Sumado a esto – en un fatídico hecho de pobre selección de palabras – el presidente francés, por su cuenta y casi sin razón, adicionó al país un problema más a tener en cuenta y no uno menor. “El Islam es una religión que se encuentra en crisis alrededor de todo el mundo hoy, (…).” decía a principios del mes pasado. ¿El contexto? Un discurso que anunciaba la reforma de leyes educativas en Francia para garantizar más y mejor secularismo en la educación.
En esa sola oración, Macron escribía la guía de un solo paso de cómo lograr que una veintena de países árabes se vuelvan en tu contra; aliados, neutrales o enemigos, la justificación en bandeja en sus manos para como mínimo pronunciarse en rechazo. Como mínimo, porque desde entonces ha ocurrido mucho más. Turquía no tardó en liderar la negativa, el mismo día, Erdoğan era definitivo en su discurso: Solicitaba a su población que se abstenga de consumir bienes franceses mientras acusaba a Macron de dirigir una campaña de odio contra el Islam y a Europa de encubrirlo.
La idea de una “campaña de odio”, aunque severa, no es novedosa.
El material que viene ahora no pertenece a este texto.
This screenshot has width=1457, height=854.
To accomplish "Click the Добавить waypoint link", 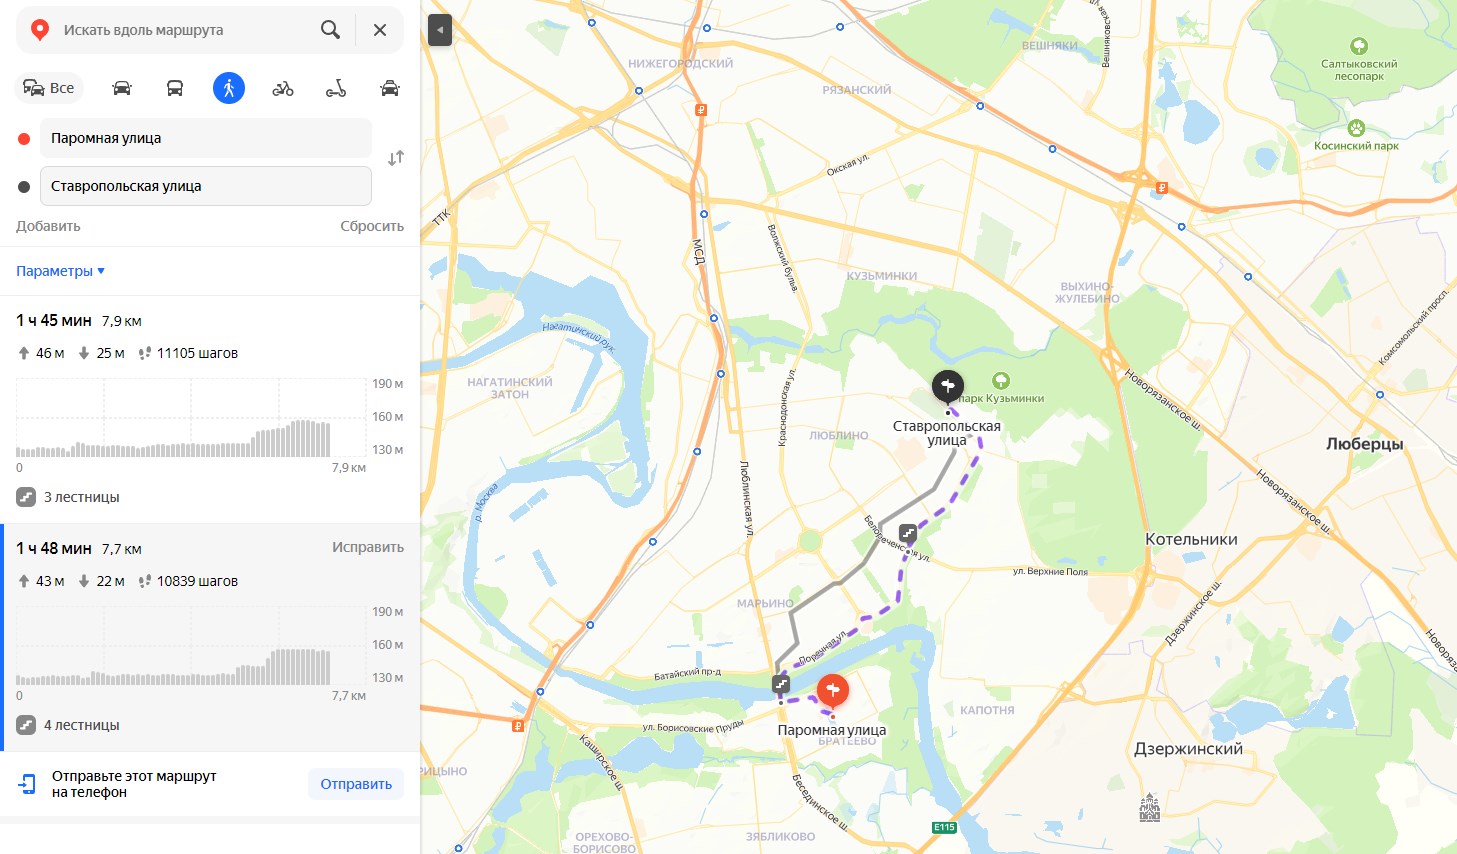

Los daños del terrorismo basado en el extremismo religioso han sabido lograr ese efecto doble: un miedo hacia quién efectivamente lo causa y una creciente islamofobia y prejuicio de quién no, pero se le parece. Numerosos académicos han desarrollado extenso material bibliográfico abarcando desde lo político hasta lo psicológico e identitario de la cuestión. Y muchos de ellos, a la vez musulmanes, tomaron las redes sociales para pronunciarse en contra de la criminalización de su fe y del prejuicio de sus identidades.
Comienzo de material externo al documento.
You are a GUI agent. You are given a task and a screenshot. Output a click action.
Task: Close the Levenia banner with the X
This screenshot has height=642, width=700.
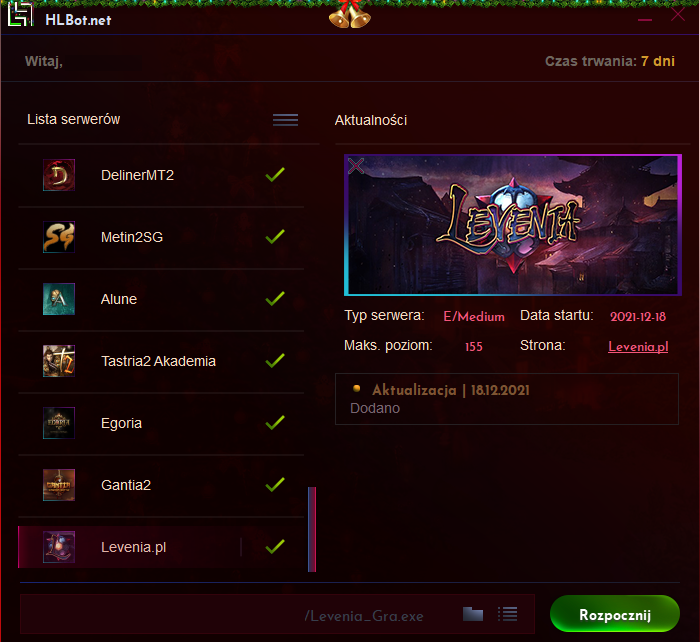(x=356, y=166)
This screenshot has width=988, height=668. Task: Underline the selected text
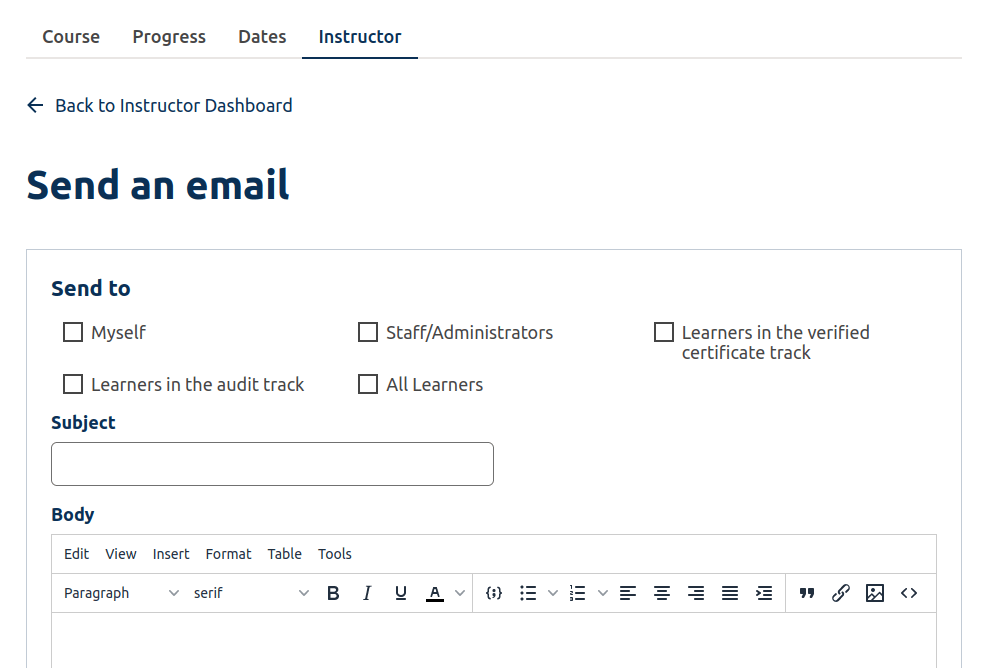click(400, 593)
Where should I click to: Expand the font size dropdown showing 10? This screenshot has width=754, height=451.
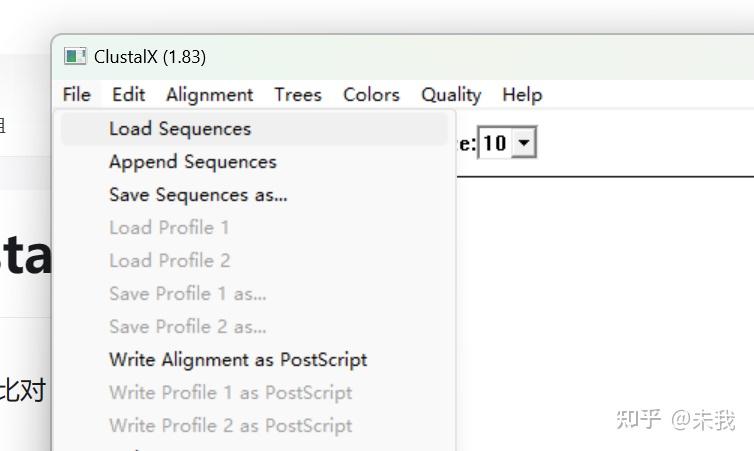524,144
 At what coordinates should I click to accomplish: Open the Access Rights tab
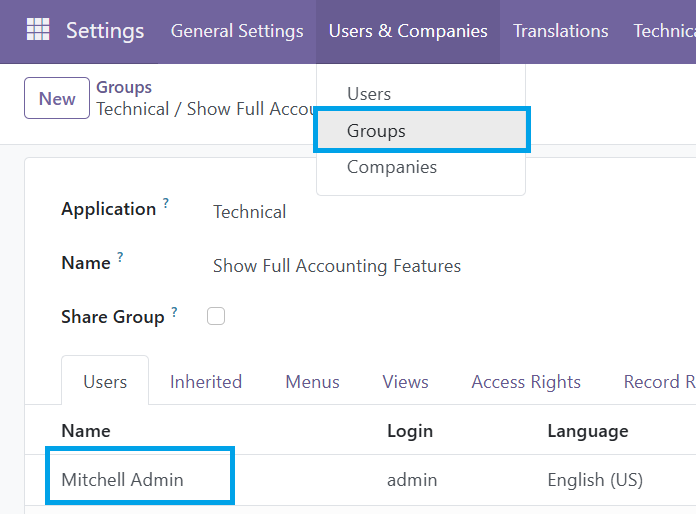pyautogui.click(x=526, y=382)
Por otra parte, el resto del mundo islámico no tardó en seguir el ejemplo turco y el boicot a los productos franceses fue tan solo el comienzo. A esto le siguieron protestas masivas, quema de banderas francesas y la vilinización de la figura de Macron en todas las formas imaginables; desde caricaturas asemejando su imagen al diablo en Irán, hasta su rostro indicando dónde pararse al hacer fila en Libia. Desde allí, la lista tan solo crece: Líbano, Jordania, Marruecos, Arabia Saudita, Egipto y Pakistán, entre otros.
Una vez más, la libertad de culto y el secularismo estatal vuelven a ocupar el foco de una nación europea, la amenaza latente del terrorismo jihadista en el mundo occidental no solo adiciona a las tensiones sino que acrecienta los costos de errores como el cometido por el presidente francés. Parece que al desatino de la semana lo pagará la economía francesa – cosa no menor, considerando el aumento de gasto público necesario para sostener su primera y ahora segunda ola de la pandemia. Sin embargo, cabe siempre mantener en mente que el margen para tener que pagar más caro en cuestiones de alta sensibilidad – como la Fe – es amplio y ha sido en ocasiones, históricamente más violento.